- **Task to carry out**:
Go through the listing below, and from the line containing "You are a GUI" through its last line, transcribe every line exactly, skipping pictures.

- **Given data**:
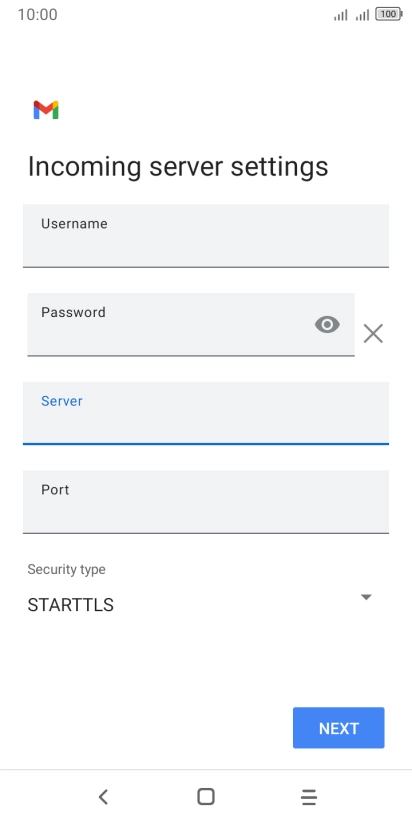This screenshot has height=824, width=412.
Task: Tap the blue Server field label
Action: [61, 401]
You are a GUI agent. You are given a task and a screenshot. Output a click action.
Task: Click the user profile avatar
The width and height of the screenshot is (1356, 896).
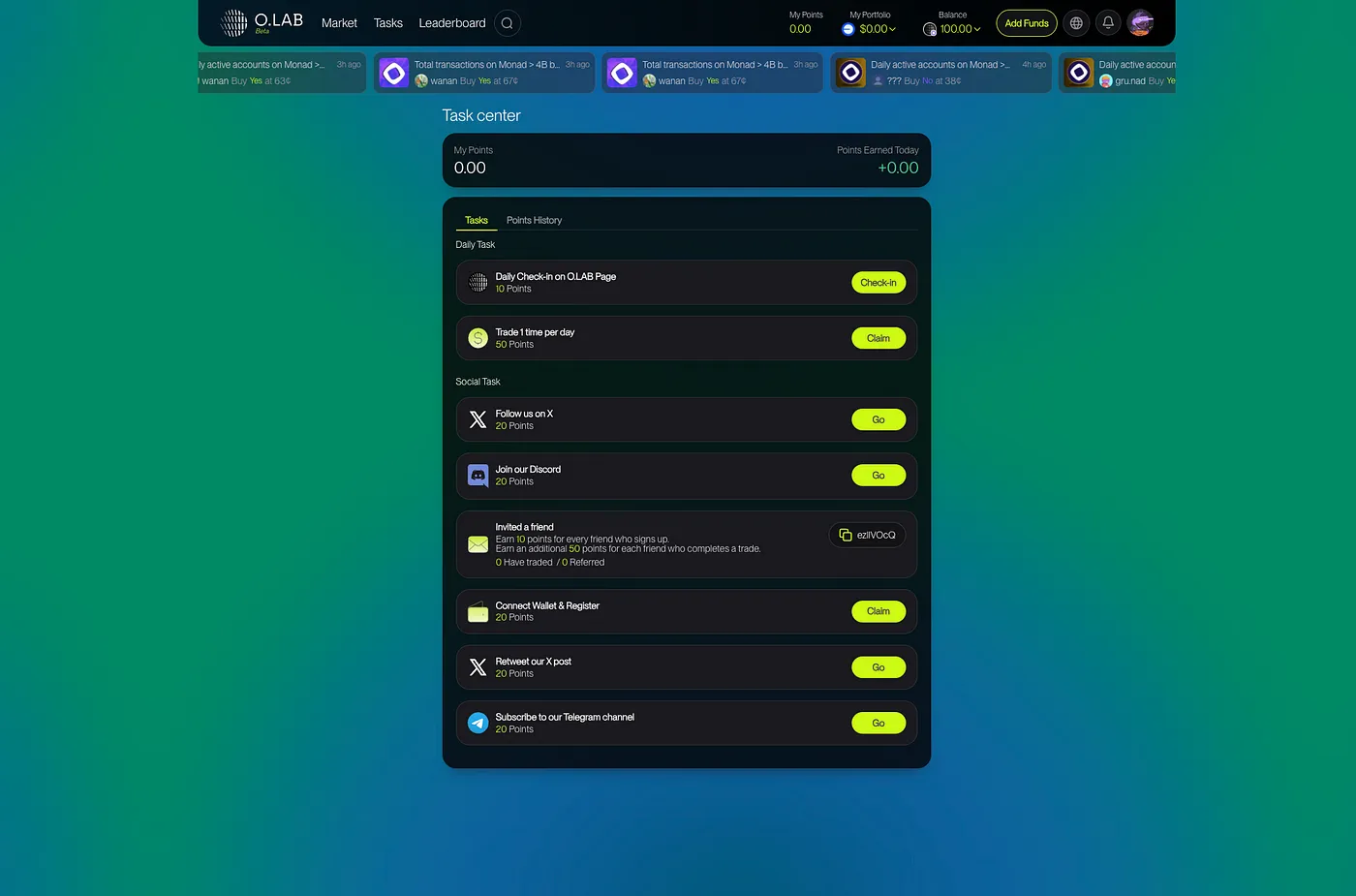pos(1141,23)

- **Result of the exercise**:
You are a GUI agent. You are given a task and a screenshot. Output a click action.
Task: Click the user profile avatar
The width and height of the screenshot is (1356, 896).
pos(1141,23)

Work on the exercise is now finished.